Date of Award

Spring 5-7-2022

Document Type

Honors Thesis



First Advisor

Elizabeth Manser Payne, D.B.A.

Second Advisor

Rand Wergin, Ph.D.

Third Advisor

Emily Quinn, M.B.A.


Utilitarian Value, Perceived Ease of Use, Perceived Usefulness, Trust, Hedonic Value, Customer Satisfaction

Subject Categories



Purpose- The purpose of this study was to identify the attitudes consumers have towards buy-online-pickup-in-store (BOPIS) and its influence on customer satisfaction.

Design- Data were collected from 567 respondents and resulted in 476 usable responses. This paper uses multivariate regression and two separate multiple regression analyses to examine the differential effects of multiple constructs (i.e. perceived usefulness online, perceived ease of use online, trust online, hedonic values online, perceived usefulness pickup, perceived ease of use pickup, trust pickup and hedonic values pickup) on customer satisfaction within online ordering and physical pickup portions of BOPIS process.

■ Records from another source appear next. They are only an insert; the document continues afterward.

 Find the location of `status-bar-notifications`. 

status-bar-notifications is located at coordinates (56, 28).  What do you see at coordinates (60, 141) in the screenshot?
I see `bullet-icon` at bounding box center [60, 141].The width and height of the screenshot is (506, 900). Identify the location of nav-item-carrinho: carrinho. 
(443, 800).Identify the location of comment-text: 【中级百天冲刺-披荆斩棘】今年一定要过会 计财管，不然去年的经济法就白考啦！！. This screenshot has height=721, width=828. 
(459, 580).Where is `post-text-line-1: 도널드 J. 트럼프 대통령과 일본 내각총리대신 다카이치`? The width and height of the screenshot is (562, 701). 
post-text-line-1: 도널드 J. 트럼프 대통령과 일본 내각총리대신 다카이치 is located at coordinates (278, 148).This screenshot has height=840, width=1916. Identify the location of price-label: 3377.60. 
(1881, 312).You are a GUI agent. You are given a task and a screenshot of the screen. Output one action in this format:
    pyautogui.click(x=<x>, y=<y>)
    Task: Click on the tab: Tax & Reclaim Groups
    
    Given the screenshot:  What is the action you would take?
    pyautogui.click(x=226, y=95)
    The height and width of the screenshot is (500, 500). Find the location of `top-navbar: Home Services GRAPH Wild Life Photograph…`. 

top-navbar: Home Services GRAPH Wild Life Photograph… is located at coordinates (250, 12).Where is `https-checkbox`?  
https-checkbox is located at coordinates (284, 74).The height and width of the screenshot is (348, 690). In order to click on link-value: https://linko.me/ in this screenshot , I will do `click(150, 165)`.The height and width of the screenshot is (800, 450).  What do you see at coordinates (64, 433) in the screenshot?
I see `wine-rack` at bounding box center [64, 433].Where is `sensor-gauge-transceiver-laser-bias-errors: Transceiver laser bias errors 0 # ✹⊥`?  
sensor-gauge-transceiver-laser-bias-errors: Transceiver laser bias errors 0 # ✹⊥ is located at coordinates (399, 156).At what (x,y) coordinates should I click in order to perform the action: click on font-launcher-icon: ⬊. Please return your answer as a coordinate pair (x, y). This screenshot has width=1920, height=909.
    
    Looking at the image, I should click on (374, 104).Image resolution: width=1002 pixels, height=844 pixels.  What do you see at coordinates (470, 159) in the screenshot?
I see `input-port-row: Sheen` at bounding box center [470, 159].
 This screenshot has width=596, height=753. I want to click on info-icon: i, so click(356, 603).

Findings- The result of this study indicates that first, hedonic value plays the greatest role in customer satisfaction throughout both the online ordering and physical pickup portions of the BOPIS model. Second, this study also shows that consumers view the online and pickup portions separately with different values in each, although there is an overarching halo effect.

Research limitations/implications- Study findings may help researchers understand the roles of hedonic and utilitarian values and their impacts on customer satisfaction in the context of BOPIS.

Practical implications- As BOPIS continues to grow, understanding the complexity of consumer value within the model will be of importance to improve the omni-channel retail experience.

Originality/value- This study addresses the gap between BOPIS and consumers attitude towards it.